It’s happened to more people than would care to admit – the dreaded toilet water splash. Maybe some toilet water splashed back up as you were doing your business, or perhaps your toilet has a particularly strong flush and some water splashed up and gave you a shock.
But what happens if toilet water splashes on you?
If clean toilet water splashes on you from your own toilet, simply dry the area. If the clean water splashed on your hands or face, you should use warm, soapy water. If the water was contaminated with fecal matter, urine, or was otherwise dirty, you should thoroughly clean with soap and water, preferably in the shower if you’re at home. If you’re splashed with toilet water at a public toilet, thoroughly clean the area with warm, soapy water and sanitizing wipes.

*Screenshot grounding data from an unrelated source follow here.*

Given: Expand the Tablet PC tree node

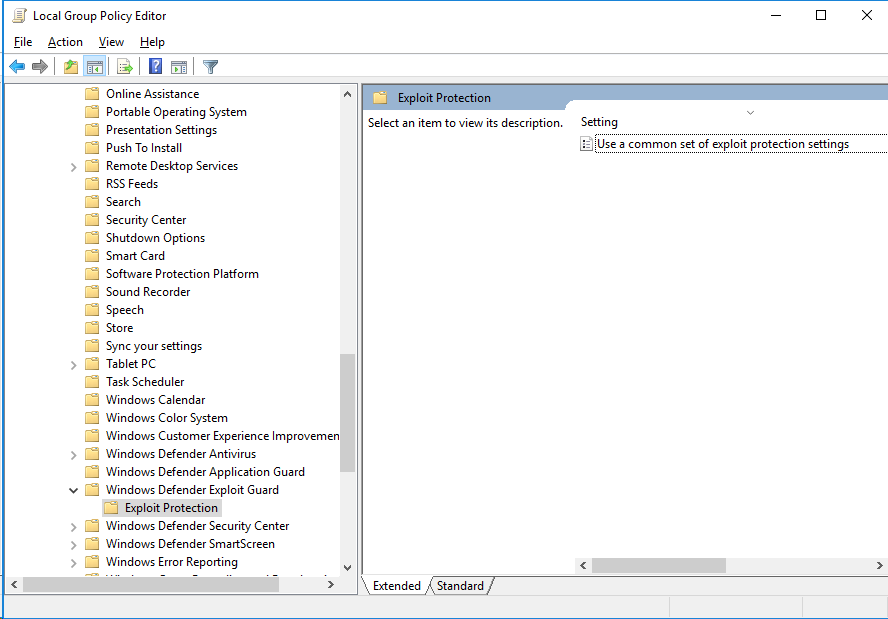Looking at the screenshot, I should 74,365.
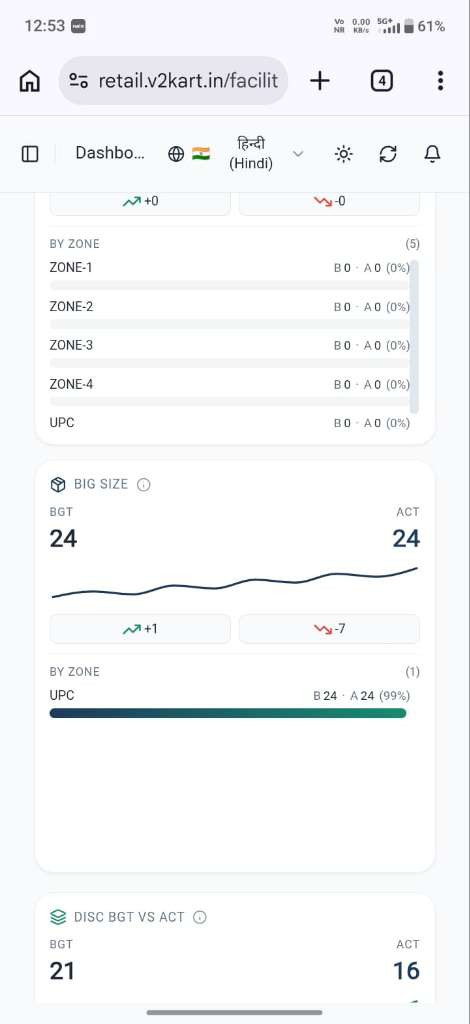Tap the browser home icon
The width and height of the screenshot is (470, 1024).
29,81
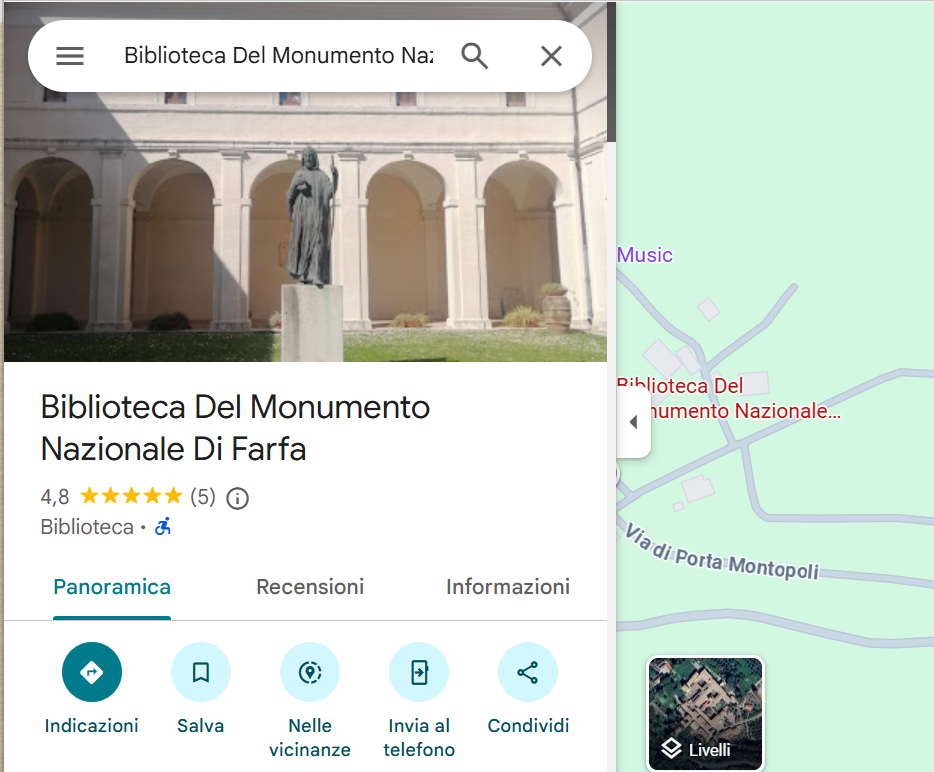Click the purple Music label on the map
The height and width of the screenshot is (772, 934).
click(645, 255)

What Happens if You Get Toilet Water in Your Face?
Getting toilet water on your face sounds gag-worthy, but it can happen. In fact, it’s happened to me before.
I was scrubbing a toilet in my house with a strong bristled toilet brush and some toilet water flicked up and sprayed my face and around my mouth (thankfully, my mouth was closed!)
If you get toilet water on your face, immediately wash your face with warm, soapy water, rinse and pat dry.
If you get toilet water in your mouth, rinse out your mouth with mouthwash or a saline solution.
If you get toilet water in your eyes, flush your eyes out with cool, clean water directly from the faucet. Because your eyes are prone to infections, keep watch for any signs of infection and if so, see your health care professional.
If the toilet water was contaminated with fecal matter when it splashed in your face, eyes, or mouth, rinse as above and contact your health care provider as, according to WebMD, toilets can harbor a number of bugs, including:
- E. coli
- Hepatitis A
What Happens If You Put Your Hand in Toilet Water?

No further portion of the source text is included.